Does spaghetti have anything to do with biophysics? Not at first glance. But, when Professor Stephan Nußberger of the University of Stuttgart explains his highly-complex research, pasta becomes a highly illuminating didactic tool. A look at the mysterious world of organelles and proteins.
Professor Stephan Nußberger, Head of the University of Stuttgart's Institute of Biomaterials and Biomolecular Systems (BIO), is one of those passionate scientists, and conducts research into natural processes in what initially appears to the initiated as an inaccessible dimension. But because Nußberger talks about and explains it in such captivating terms, one leaves his office after a few hours with the feeling of having peered into a fascinating universe. It's all about translocases, i.e., certain proteins that permit molecular chains to pass through cell walls.
And this is crucial to human life for one of the fundamental requirements for the functioning organism is that proteins, for example, arrive within the mitochondria, i.e., the “the power stations” found in every cell of our bodies, in the correct numbers and at the right time. Over 1400 different protein polymers need to be threaded through these pores into the human mitochondria. Any disruption to this never ending transfer results in serious illnesses. Of course, this knowledge is based on thoroughgoing fundamental research: the American biochemist, Günter Blobel, won the 1999 Nobel Prize for Medicine for his discovery of the fact that every one of a cell's organelles requires pores as well as specific receptors to be able to thread proteins through. It is also clear that proteins succeed in getting through the cell membrane countless times in every moment of our lives.

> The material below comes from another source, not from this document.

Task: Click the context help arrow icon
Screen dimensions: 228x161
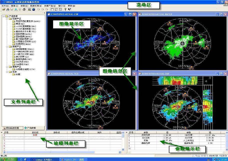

But – how?
The science magazine Nature once described the process as “the art of sucking spaghetti”, says Nußberger, dishing up an extremely pithy image. The idea of slurping up long, sauce-covered noodles with gusto immediately conjures up a mental picture, at least among pasta-fans. Yet, who or, rather what is pulling the protein chains in? “How nature manages this is still not understood”, says the biophysicist and adds: “but that's why I’m here! As a physicist, it's all about the scientific challenge of finding that out!”.
Diving down to unimaginable dimensions
To give an idea of why it is so difficult to observe molecules or polymers as they transgress the cell membrane, Nußberger uses another analogy. The sun, he says, is about 150 million kilometers away from earth. One needs to imagine a similarly immense distance between us and the scale of a few atoms, because this is the dimension at which the activities of the translocases play out. Even with the hugely powerful microscopes available to the biophysicists in Nußberger's department, it is still extremely difficult to observe proteins in motion the way one might, for example, observe a worm burrowing into the soil. However, the Stuttgart-based researchers have managed to do something else which Professor Nußberger described in a noteworthy article, co-authored with Professor Werner Kühlbrandt of the Max-Planck Institute of Biophysics in Frankfurt am Main, which was published in the respected journal Cell.
In the summer of 2017, the two biophysicists in Stuttgart and Frankfurt succeed in creating a translocase with a resolution of 6.8 ångströms, whereby one ångström equates to about the size of an atom. In the image that Nußberger presents, one can see the structure of the translocase as well as its two openings, each with a diameter of elven ångströms, which bears a slight resemblance to a Viennese mask. As the professor says, he had already discovered ten years ago that mitochondrial translocases of this type – a TOM-translocase or “translocase of the outer mitochondrial membrane” to use the correct technical jargon – have two pores. However, the fact that this finding is now available as a three-dimensional image with a resolution of almost atomic dimensions is, as Nußberger puts it with charming understatement “an elegant scientific result”.
Stubbornness and routine laboratory work
This result was achieved via routine, tangible work in the laboratory, where the scientists cultivated bread mold in 100-liter tanks, from which highly purified mitochondria as well as, ultimately TOM was isolated in a multi-stage process, which was then observed using Cryo-Electron Microscopy (Cryo-EM) technology, which won the 2017 Nobel Prize for chemistry. “What's fascinating about our work is that we are penetrating down to dimensions that no one has ever seen before us”, says Nußberger, explaining that his team is searching for structures whose appearance they don't even know. “But I’m also glad that it is possible to pursue this stubborn desire to understand fundamental biological questions in our academic landscape”, the scientist adds.
The open questions include such things as the actual mechanics of the “slip through”, i.e., whether the protein-spaghetti is pushed through or pulled in. At the same time, the biophysicist’s work absolutely provides the basis for practice-oriented applications. For example, initial efforts are already underway to use this type of nano pore for DNA sequencing. The findings from Nußberger’s department are also useful to cell biologists studying mitochondrial disorders.